What is needed:
Print the listing below again. Change nothing.
+++ Data provided +++
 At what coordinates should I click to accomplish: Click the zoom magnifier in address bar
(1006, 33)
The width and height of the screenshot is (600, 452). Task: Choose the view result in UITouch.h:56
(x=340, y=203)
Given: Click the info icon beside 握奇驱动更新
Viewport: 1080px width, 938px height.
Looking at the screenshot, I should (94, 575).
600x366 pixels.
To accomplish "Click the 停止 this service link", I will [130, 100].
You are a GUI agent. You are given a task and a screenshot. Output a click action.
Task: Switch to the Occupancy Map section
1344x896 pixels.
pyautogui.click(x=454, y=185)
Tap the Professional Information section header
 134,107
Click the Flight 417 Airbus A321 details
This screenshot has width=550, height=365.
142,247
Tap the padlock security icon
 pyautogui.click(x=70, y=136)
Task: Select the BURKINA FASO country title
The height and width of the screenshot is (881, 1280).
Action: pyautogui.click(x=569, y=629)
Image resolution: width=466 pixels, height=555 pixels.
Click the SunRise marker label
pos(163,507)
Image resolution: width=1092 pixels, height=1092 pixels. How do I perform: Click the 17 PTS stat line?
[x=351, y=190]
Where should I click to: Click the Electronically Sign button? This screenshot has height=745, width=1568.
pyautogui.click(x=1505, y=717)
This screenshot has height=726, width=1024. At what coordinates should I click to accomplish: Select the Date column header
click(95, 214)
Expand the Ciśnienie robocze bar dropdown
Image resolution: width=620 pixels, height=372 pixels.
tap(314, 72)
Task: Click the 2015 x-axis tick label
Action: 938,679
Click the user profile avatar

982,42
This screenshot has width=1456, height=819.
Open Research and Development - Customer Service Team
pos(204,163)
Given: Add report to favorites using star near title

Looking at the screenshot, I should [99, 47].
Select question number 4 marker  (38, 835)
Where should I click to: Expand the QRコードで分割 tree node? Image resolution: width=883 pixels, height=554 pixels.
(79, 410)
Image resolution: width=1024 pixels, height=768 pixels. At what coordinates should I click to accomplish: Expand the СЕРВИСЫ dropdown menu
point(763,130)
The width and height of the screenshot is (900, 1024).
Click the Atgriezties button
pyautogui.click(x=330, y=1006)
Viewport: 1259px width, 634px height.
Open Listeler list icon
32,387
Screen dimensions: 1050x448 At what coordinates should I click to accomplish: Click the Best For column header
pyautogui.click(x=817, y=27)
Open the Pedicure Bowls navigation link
+++
Answer below:
 At what coordinates should I click to accomplish: Click the zoom magnifier in address bar
(1006, 33)
The width and height of the screenshot is (600, 452). Task: Choose the view result in UITouch.h:56
(x=340, y=203)
Given: Click the info icon beside 握奇驱动更新
Viewport: 1080px width, 938px height.
Looking at the screenshot, I should (94, 575).
600x366 pixels.
To accomplish "Click the 停止 this service link", I will [130, 100].
You are a GUI agent. You are given a task and a screenshot. Output a click action.
Task: Switch to the Occupancy Map section
1344x896 pixels.
pyautogui.click(x=454, y=185)
Tap the Professional Information section header
 134,107
Click the Flight 417 Airbus A321 details
This screenshot has width=550, height=365.
142,247
Tap the padlock security icon
 pyautogui.click(x=70, y=136)
Task: Select the BURKINA FASO country title
The height and width of the screenshot is (881, 1280).
Action: pyautogui.click(x=569, y=629)
Image resolution: width=466 pixels, height=555 pixels.
Click the SunRise marker label
pos(163,507)
Image resolution: width=1092 pixels, height=1092 pixels. How do I perform: Click the 17 PTS stat line?
[x=351, y=190]
Where should I click to: Click the Electronically Sign button? This screenshot has height=745, width=1568.
pyautogui.click(x=1505, y=717)
This screenshot has height=726, width=1024. At what coordinates should I click to accomplish: Select the Date column header
click(95, 214)
Expand the Ciśnienie robocze bar dropdown
Image resolution: width=620 pixels, height=372 pixels.
tap(314, 72)
Task: Click the 2015 x-axis tick label
Action: 938,679
Click the user profile avatar

982,42
This screenshot has width=1456, height=819.
Open Research and Development - Customer Service Team
pos(204,163)
Given: Add report to favorites using star near title

Looking at the screenshot, I should [99, 47].
Select question number 4 marker  (38, 835)
Where should I click to: Expand the QRコードで分割 tree node? Image resolution: width=883 pixels, height=554 pixels.
(79, 410)
Image resolution: width=1024 pixels, height=768 pixels. At what coordinates should I click to accomplish: Expand the СЕРВИСЫ dropdown menu
point(763,130)
The width and height of the screenshot is (900, 1024).
Click the Atgriezties button
pyautogui.click(x=330, y=1006)
Viewport: 1259px width, 634px height.
Open Listeler list icon
32,387
Screen dimensions: 1050x448 At what coordinates should I click to accomplish: Click the Best For column header
pyautogui.click(x=817, y=27)
Open the Pedicure Bowls navigation link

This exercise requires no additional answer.